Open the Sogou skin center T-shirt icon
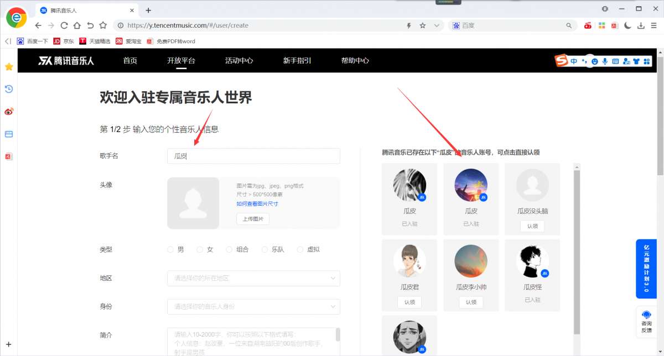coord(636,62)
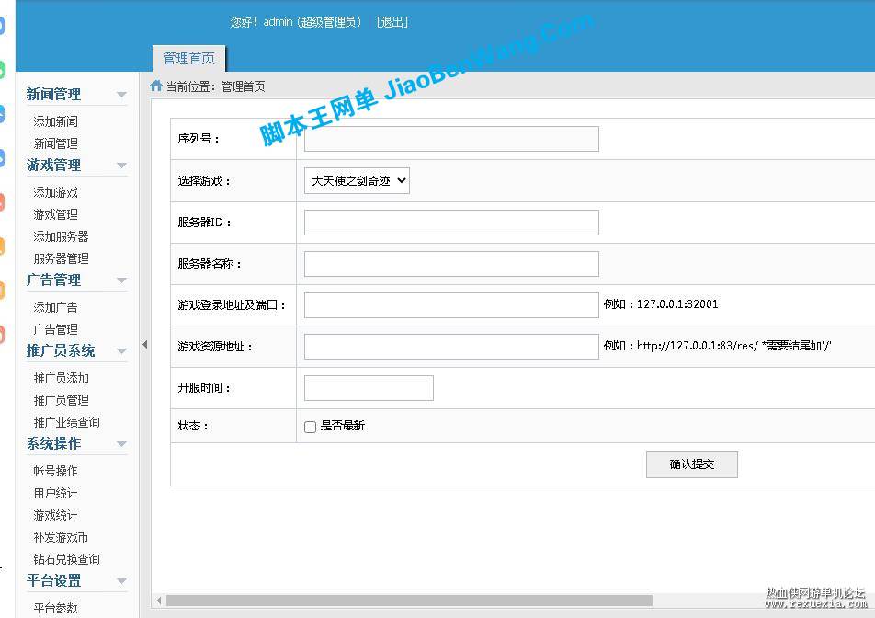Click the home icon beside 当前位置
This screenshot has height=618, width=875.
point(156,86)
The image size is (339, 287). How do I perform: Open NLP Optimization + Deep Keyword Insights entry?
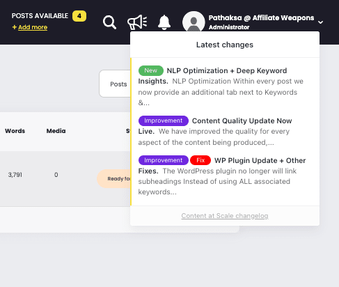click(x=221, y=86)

==

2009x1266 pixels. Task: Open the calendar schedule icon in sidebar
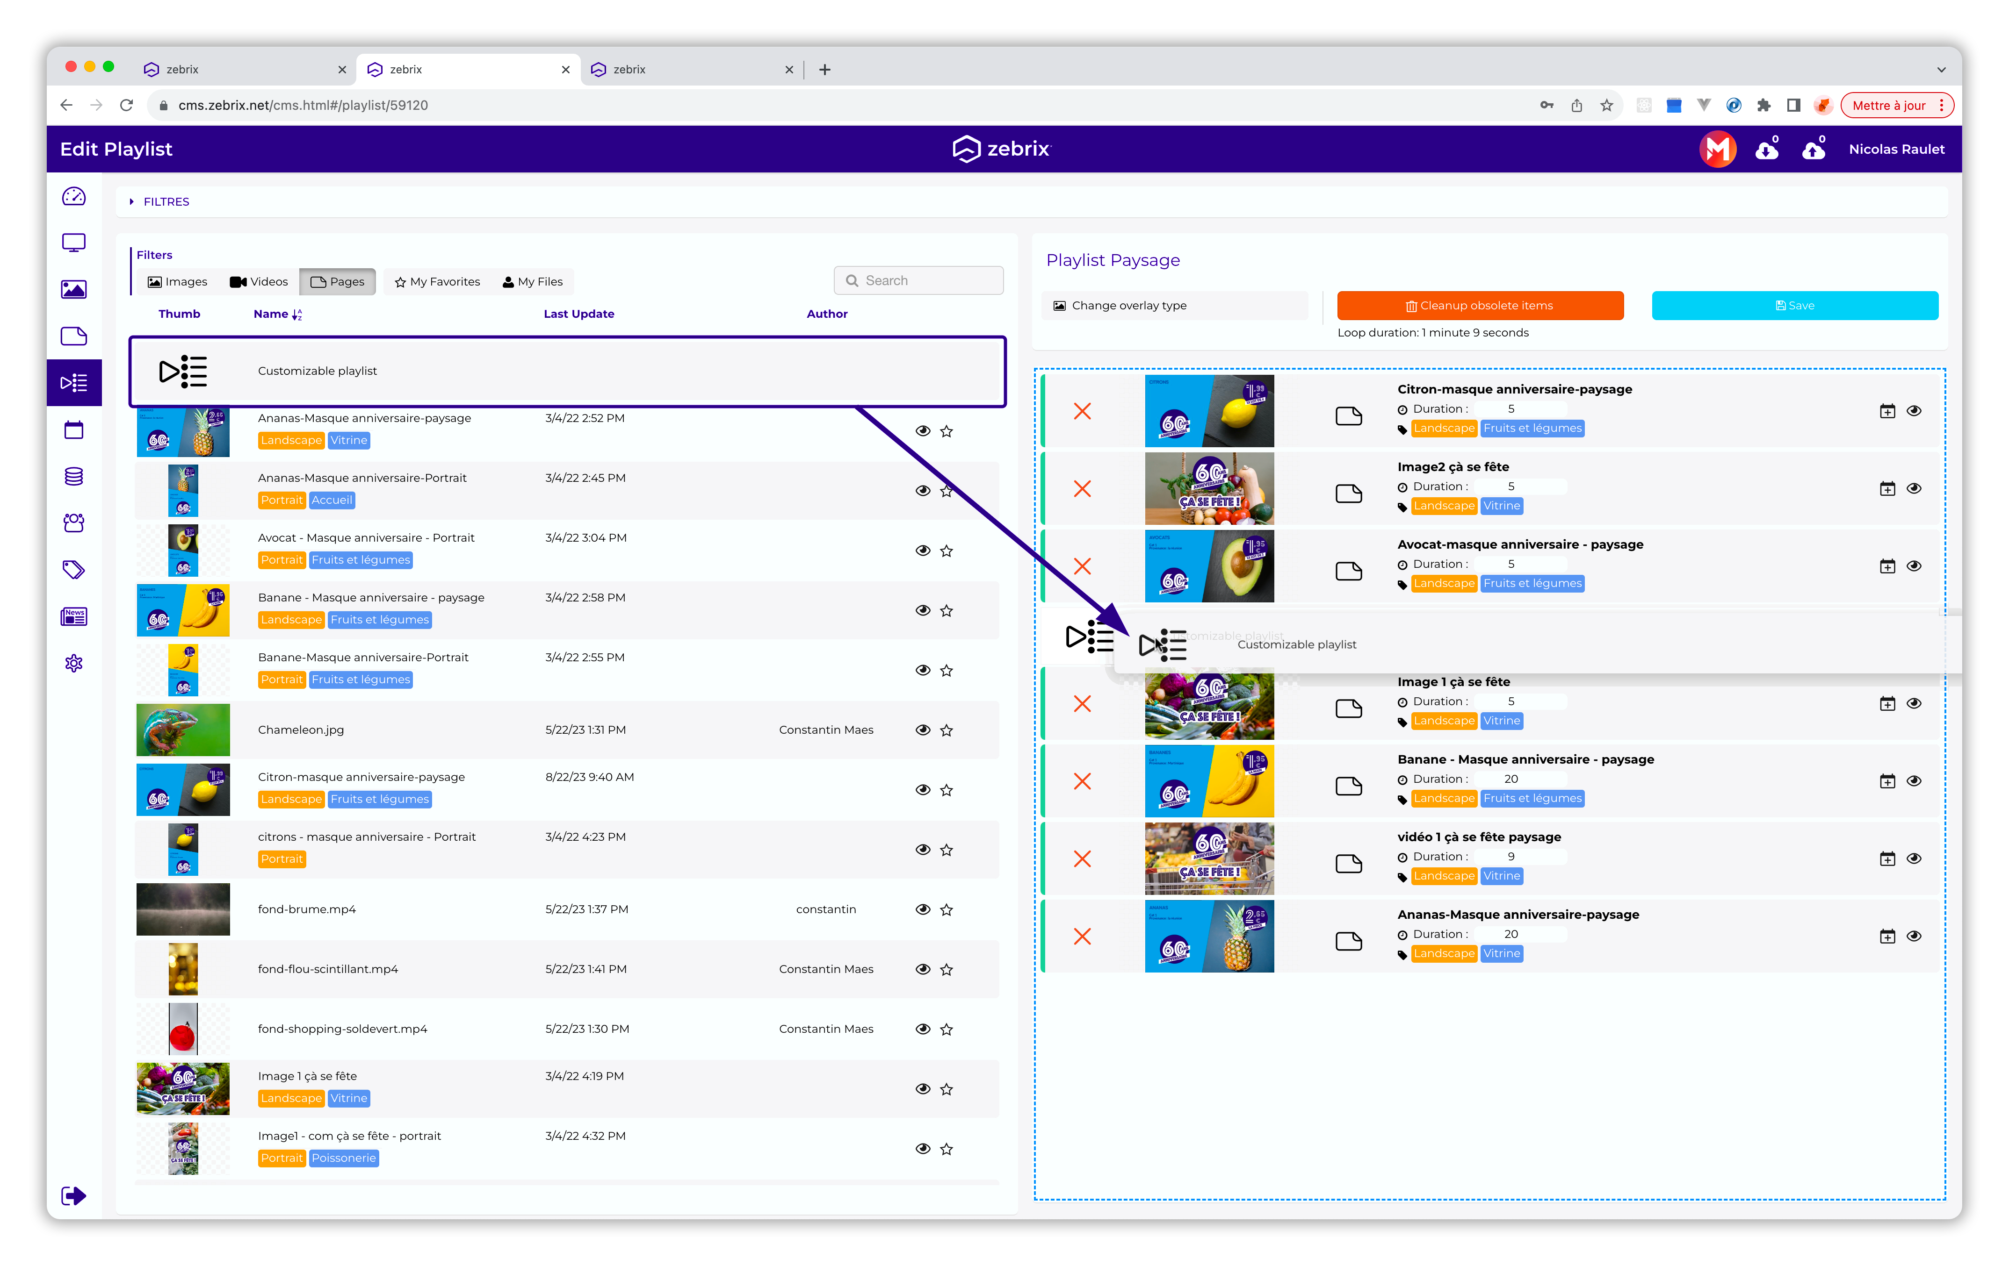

* * *

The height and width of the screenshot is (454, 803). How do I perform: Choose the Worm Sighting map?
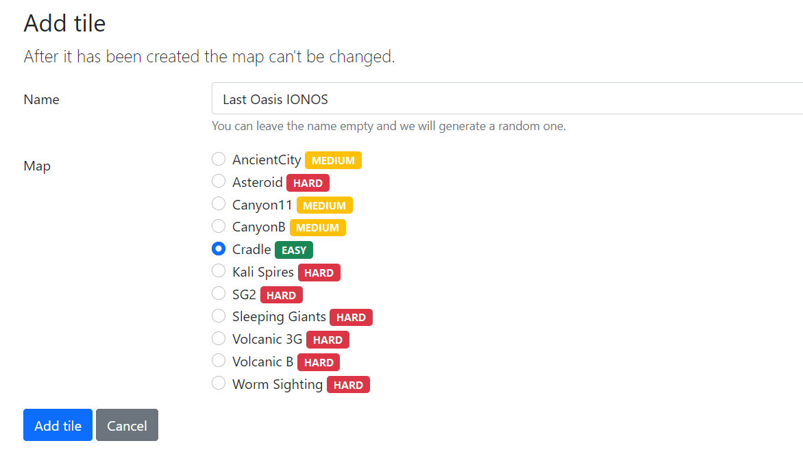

* Task objective
List the lines from the line with "The image size" up to and including the line with "click(x=221, y=86)" as a numbered list, skipping any blank lines. Do not include the pictures in your answer.

* The completed task
1. The image size is (339, 287). How do I perform: Open NLP Optimization + Deep Keyword Insights entry?
2. click(x=221, y=86)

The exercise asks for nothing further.